• _Information provided_:
⟨

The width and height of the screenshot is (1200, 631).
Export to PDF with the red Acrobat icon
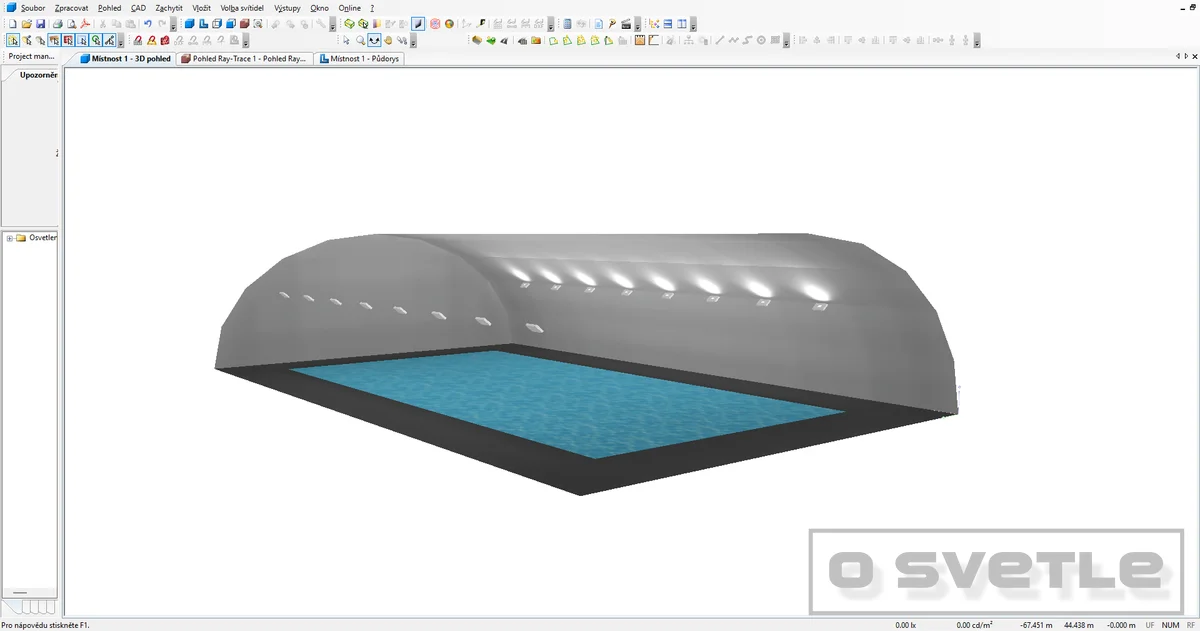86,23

⟩
⟨

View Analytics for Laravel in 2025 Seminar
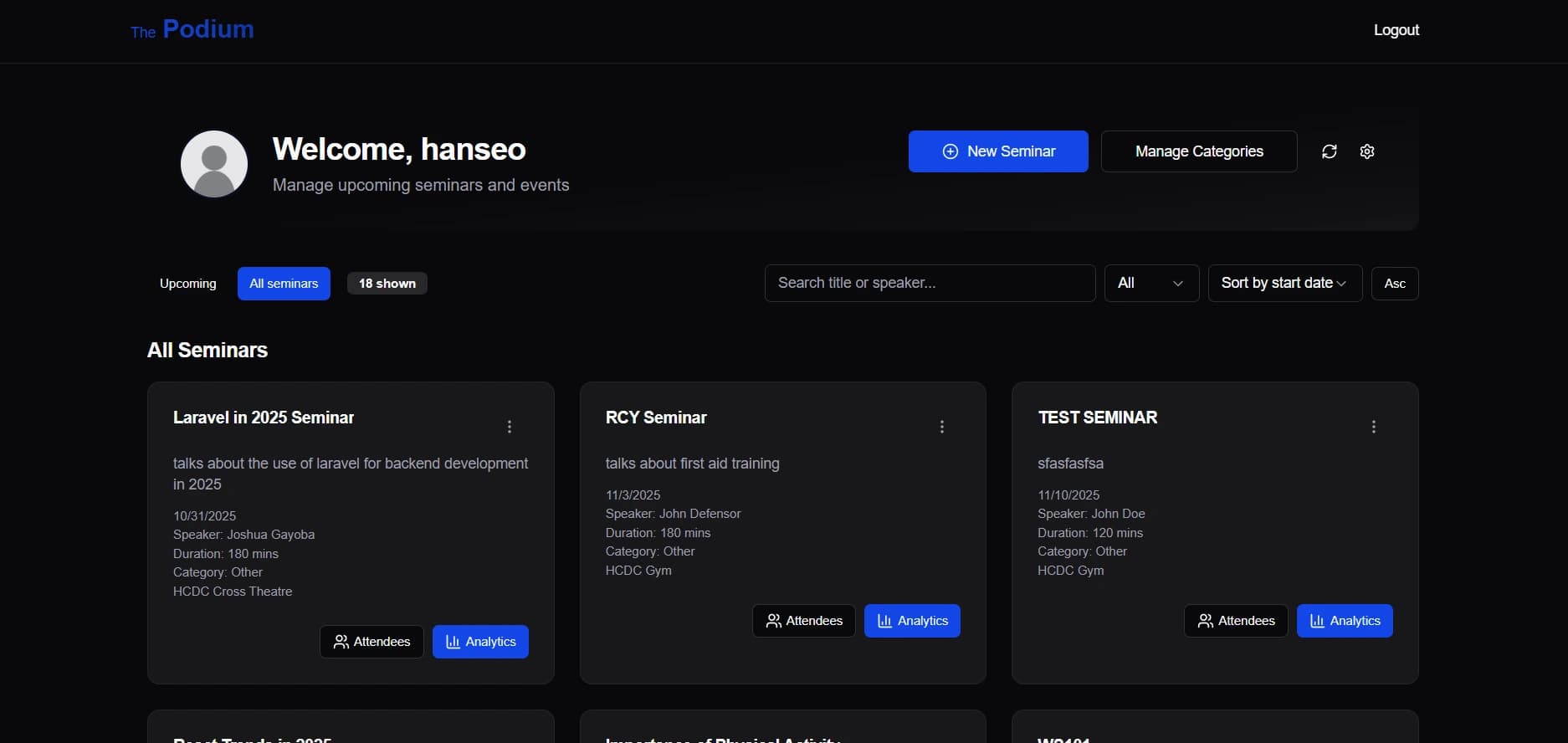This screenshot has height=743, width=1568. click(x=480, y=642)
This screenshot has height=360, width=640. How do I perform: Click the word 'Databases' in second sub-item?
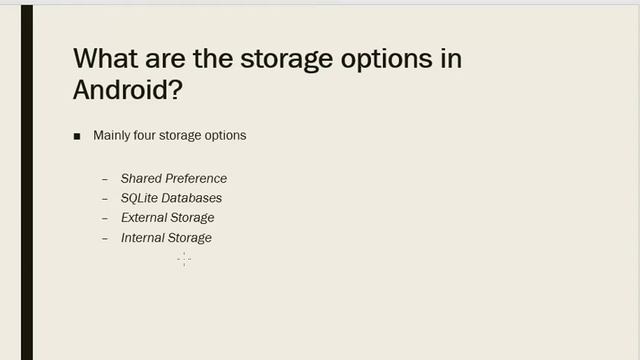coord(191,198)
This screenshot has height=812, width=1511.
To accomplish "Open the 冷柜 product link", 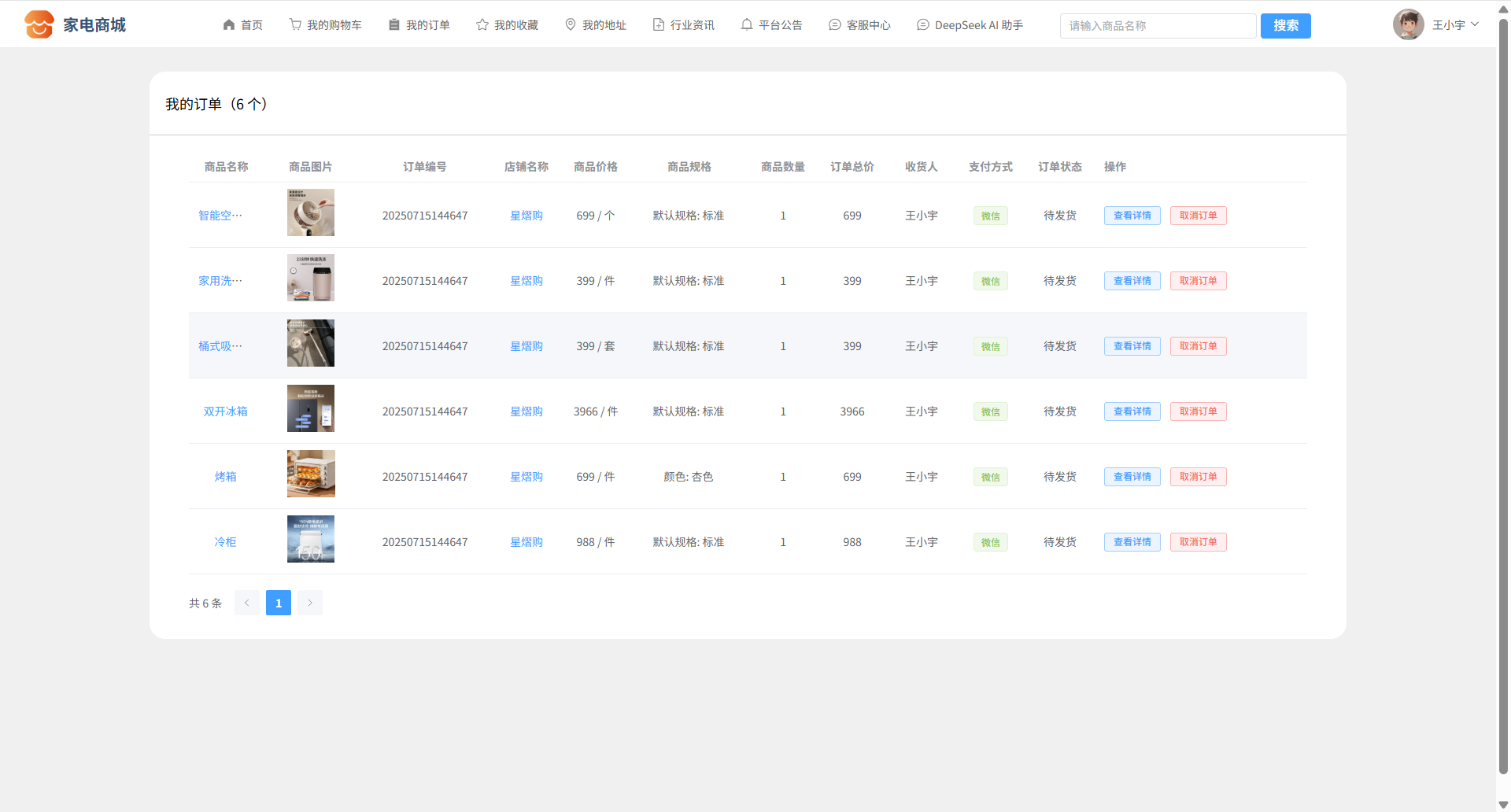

⟩

• _Given task_:
Turn the part of the rows that opens with the line containing "This screenshot has height=360, width=640." and closes with the line containing "the 冷柜 product", both lines included, into a numbered list. Skip blank lines and leave out the pictures.

• _Correct result_:
1. This screenshot has height=360, width=640. How do I perform: Click the word 'Databases' in second sub-item?
2. coord(191,198)
3. This screenshot has height=812, width=1511.
4. To accomplish "Open the 冷柜 product link", 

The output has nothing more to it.